Active patients with type 2 diabetes, however, can keep their weight down to the same level as active counterparts with type 1 diabetes, although inactivity seemed to be associated with a greater propensity for weight gain in type 2 diabetes (table 1). Waist circumferences will be more sensitive at detecting likely improvements in body composition from fat to muscle mass, than measurement of weight or body mass index. Unfortunately waist circumference measurements were not performed in this study.

Walking and gardening were popular activities. The levels at which these were performed, however, were usually ineffective at raising heart rate and breathing. Self perceived exertion scales have been validated as an estimation of physical activity intensity.20 In the third of patents who do exercise, only 9% did so sufficiently to achieve a “large” change in heart rate or breathing. We surmise that many active patients with diabetes exercise at suboptimal intensities, and this could explain why such patients did not have improved glycaemic control or a lower body mass index compared with inactive patients.

A recent meta-analysis concluded that exercise as a form of intervention management was highly effective at improving the levels of HbA1c in patients with diabetes.1 Several studies have shown lifestyle changes including increasing activity levels are effective in delaying the onset of diabetes in high risk patients,7–9 and more so than prescribing metformin.7 The intensity of exercise was greater than achieved by the majority of patients in our study. However in studies such as this the care package supporting patients to do this exercise was extensive. Without such resources, patients find it difficult to maintain such levels of activity. We have identified that key modifiable barriers to patients’ participation in exercise include availability of cheap facilities and education regarding the health benefits of exercise and mechanisms of avoiding hypoglycaemia.

We demonstrated that inactivity was more commonly seen in older patients as has been shown previously.13,21 We thus studied causes for inactivity in those under 60 years separately from those over 60 years. Inactivity in older patients (table 4) was associated with lack of self efficacy, feelings of tiredness, and distraction by good television programmes. All these factors were also important for younger patients, but lack of time, fear of diabetes getting worse, poor weather, and feeling depressed were also important associations with inactivity in the younger group (table 3).
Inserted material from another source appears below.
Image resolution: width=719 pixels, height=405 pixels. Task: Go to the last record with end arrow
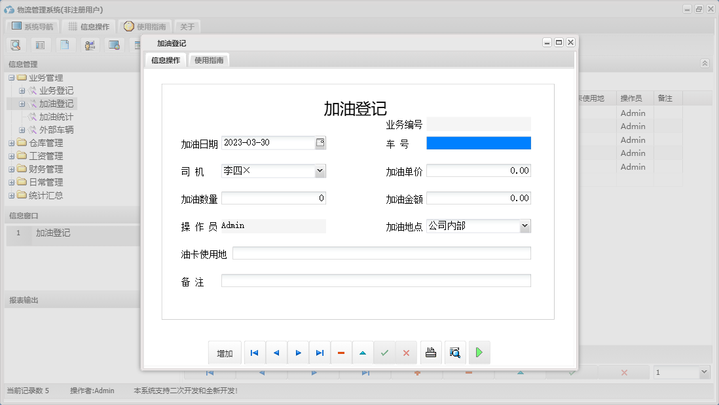pyautogui.click(x=320, y=353)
Lack of confidence in ability to perform exercise was the main barrier to performing exercise in our study, and this has been a consistent finding in previous US studies.13,16,21 Over the last 10 years little progress has been made in enabling patients to overcome these difficulties, however. Setting modest but realistic goals, and helping patients to undertake exercise are likely to be effective at changing behaviour patterns,22 and recent attempts to help patients with diabetes using exercise consultation seem to be encouraging.23

Patients need encouragement to take some form of physical activity despite feelings of tiredness, as ironically such feelings can be improved by undertaking exercise.10 Although it has previously been suspected from indirect associations, we have clearly demonstrated an association between television viewing and inactivity. It is unfortunate that television viewing has such an unfortunate effect on the health of the nation, and it is a difficult barrier to overcome. Poor weather reduced activity levels in this UK population, which should encourage the development of affordable indoor exercise facilities. Other groups have identified that good friend support,16 education,21 and income13 are all additional features which are associated with increased activity levels.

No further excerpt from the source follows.